Иваныч умолк и стал набивать трубку.

В эту минуту в конце аллеи показался владелец имения, Петр Петрович, высокий, худой, бодрый еще старик.

При приближении его Иваныч встал.

— Садись, Иваныч… садись! — приказал ему отставной моряк.

И, обращаясь ко мне, спросил:

— О чем это вы с Иванычем беседовали?

— Он о гибели «Ястреба» рассказывал…

— Да… Ужасные были дни… Никогда не забыть их! — задумчиво проговорил Петр Петрович.

— Вы тоже были тогда на «Ястребе»?

— Был. Мичманом тогда был. С тех пор мы и приятели с Иванычем… С тех пор я и узнал, какой это человек… Он, конечно, не рассказывал вам, как тогда многих спас от смерти?

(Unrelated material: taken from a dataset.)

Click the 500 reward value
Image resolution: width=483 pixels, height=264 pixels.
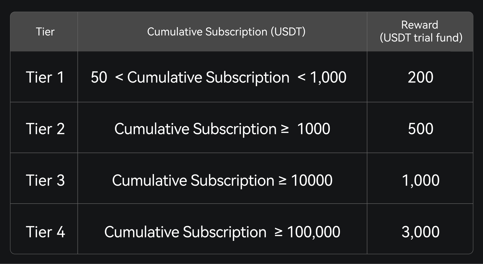[420, 129]
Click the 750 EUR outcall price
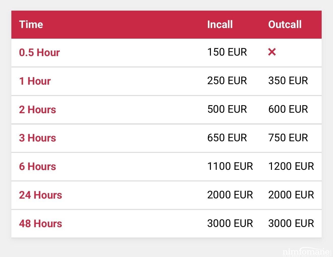This screenshot has width=333, height=257. pyautogui.click(x=288, y=138)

— Нет! Про себя ничего не говорил…

— Ну, конечно. Узнаю Иваныча. Он и меня спас… Я едва держался на вантах, а он меня после земляка своего тоже на марс стащил… Да и не одного меня, а многих… Ты чего же об этом не рассказал гостю, а? — добродушно усмехаясь, спросил Петр Петрович Иваныча.

— Чего всякие пустяки рассказывать, вашескобродие! — отвечал Иваныч.

И с этими словами поднялся и заковылял по аллее.